At the same time it tells the absorbing and often detestable history of fish hatcheries.  Hatcheries rose to prominence in the 1800s as heavy industry and pollution swept through the eastern United States.  They were seen by many at the time as the salvation of sport fishing as toxic wastes and overfishing decimated salmon, brook trout, and other species .  Over time many anglers, especially fly fishers, realized the threat to wild trout and native species.  These concerns led to the formation of Trout Unlimited in the 1950s to oppose stocking rainbows over healthy wild trout populations.  Michigan and Montana went so far as to stop completely the stocking of hatchery trout in streams.  Unfortunately others like Colorado resisted and followed up with huge mistakes such as in the 1990s stocking hatchery rainbows infected with whirling disease over wild trout which decimated trout fisheries throughout the state.  With notes, bibliography, and index running almost 70 pages, the book is well-documented to say the least, reflecting the author’s academic background. 

The “To Read” List

Always more good books and tales to read. These have been recommended by friends or are on other “best books” lists. Let me know what you think of them.

River Music—James Babb

One of the best nature writers around, in this book Babb weaves nature with his fishing expeditions.  The book has been included in several “best” fishing book lists.

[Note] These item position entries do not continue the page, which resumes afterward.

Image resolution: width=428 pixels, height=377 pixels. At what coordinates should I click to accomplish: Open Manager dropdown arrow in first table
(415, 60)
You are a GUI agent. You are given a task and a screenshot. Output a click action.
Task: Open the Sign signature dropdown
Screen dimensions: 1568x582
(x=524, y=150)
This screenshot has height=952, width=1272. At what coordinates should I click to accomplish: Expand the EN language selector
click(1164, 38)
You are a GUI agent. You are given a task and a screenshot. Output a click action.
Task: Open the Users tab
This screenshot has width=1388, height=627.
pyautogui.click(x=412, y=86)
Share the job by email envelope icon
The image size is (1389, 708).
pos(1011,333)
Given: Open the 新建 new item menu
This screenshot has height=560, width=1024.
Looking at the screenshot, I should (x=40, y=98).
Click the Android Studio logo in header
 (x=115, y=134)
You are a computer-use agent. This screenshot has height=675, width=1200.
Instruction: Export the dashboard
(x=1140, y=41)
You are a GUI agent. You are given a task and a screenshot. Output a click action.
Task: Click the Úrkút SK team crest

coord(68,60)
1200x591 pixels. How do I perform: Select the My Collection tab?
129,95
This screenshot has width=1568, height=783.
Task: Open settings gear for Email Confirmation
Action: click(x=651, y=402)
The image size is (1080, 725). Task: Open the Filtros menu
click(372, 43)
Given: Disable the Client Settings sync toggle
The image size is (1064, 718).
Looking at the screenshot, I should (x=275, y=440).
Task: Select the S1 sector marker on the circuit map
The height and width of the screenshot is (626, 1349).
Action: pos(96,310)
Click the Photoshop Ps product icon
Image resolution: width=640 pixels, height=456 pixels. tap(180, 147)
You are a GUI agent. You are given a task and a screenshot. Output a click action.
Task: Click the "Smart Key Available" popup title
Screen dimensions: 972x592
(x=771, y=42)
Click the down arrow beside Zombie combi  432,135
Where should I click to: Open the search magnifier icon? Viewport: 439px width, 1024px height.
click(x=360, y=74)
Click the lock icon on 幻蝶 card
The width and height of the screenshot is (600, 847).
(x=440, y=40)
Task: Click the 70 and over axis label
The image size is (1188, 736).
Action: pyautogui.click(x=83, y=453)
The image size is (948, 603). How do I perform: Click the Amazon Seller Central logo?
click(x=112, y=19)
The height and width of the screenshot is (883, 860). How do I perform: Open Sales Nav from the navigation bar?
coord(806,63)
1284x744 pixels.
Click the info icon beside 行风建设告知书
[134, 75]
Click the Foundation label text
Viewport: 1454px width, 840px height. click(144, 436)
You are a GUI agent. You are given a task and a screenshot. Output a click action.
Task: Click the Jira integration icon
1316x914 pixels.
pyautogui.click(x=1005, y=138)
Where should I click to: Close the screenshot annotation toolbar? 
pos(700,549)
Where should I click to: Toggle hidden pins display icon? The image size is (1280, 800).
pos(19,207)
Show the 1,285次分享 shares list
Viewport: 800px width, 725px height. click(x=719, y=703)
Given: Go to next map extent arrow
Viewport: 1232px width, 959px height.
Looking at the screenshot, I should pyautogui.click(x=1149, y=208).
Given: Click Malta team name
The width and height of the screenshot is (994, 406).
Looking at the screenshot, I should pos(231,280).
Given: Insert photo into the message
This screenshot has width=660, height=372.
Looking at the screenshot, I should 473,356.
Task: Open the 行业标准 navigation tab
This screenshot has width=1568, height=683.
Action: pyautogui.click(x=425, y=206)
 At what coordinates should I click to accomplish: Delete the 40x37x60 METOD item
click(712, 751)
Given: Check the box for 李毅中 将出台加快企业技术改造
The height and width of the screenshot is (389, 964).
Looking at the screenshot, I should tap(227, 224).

Fishing For Buffalo—Robb Buffler and Tom Dickson

One of my early memories of fishing with my Dad for catfish and bullhead on the Little Arkansas River in Kansas was the day I hooked into a big carp.  He ran upstream and down and finally broke my line.  I had never experienced such a powerful fish.  Fast forward a few years and I was sight fishing for monster carp in the shallows at a local reservoir with my fly rod and garden hackle.  I managed to hook and land a couple.   My Dad wanted nothing to do with them so they were released.  Today of course, carp are legitimate targets for fly anglers, with the South Platte through Denver producing some big specimens.   So it was good to see that there is actually a book on the subject of fishing for rough fish.  It’s on my Christmas book list!

Fifty Women Who Fish—Steve Kantner

It’s wonderful to see so many more women getting hooked on fly fishing compared to earlier generations.  This book introduces us to fifty who are deeply involved in the sport, many through guiding.  I’m hoping my little munchkin four-year old granddaughter will join their ranks someday.  She’s already caught her first trout on garden hackle!

Hungry Ocean: A Swordboat Captain’s Journey—Linda Greenlaw

Not strictly an angling book, the author of Hungry Ocean chronicles her experiences as swordfish captain on a boat that was a sister ship to the ill-fated Andrea Gale of The Perfect Storm fame.   A New York Times national bestseller.

 Cutthroat and Campfire Tales:  The Fly-fishing Heritage  Of The West—John Monnett

I recently stumbled on this book, published in 1988, that recounts stories of nineteenth and early twentieth century fishing expeditions.  Monnett demonstrates how the native cutthroat population was soon depleted and gave rise to early stocking efforts and eventually to conservation.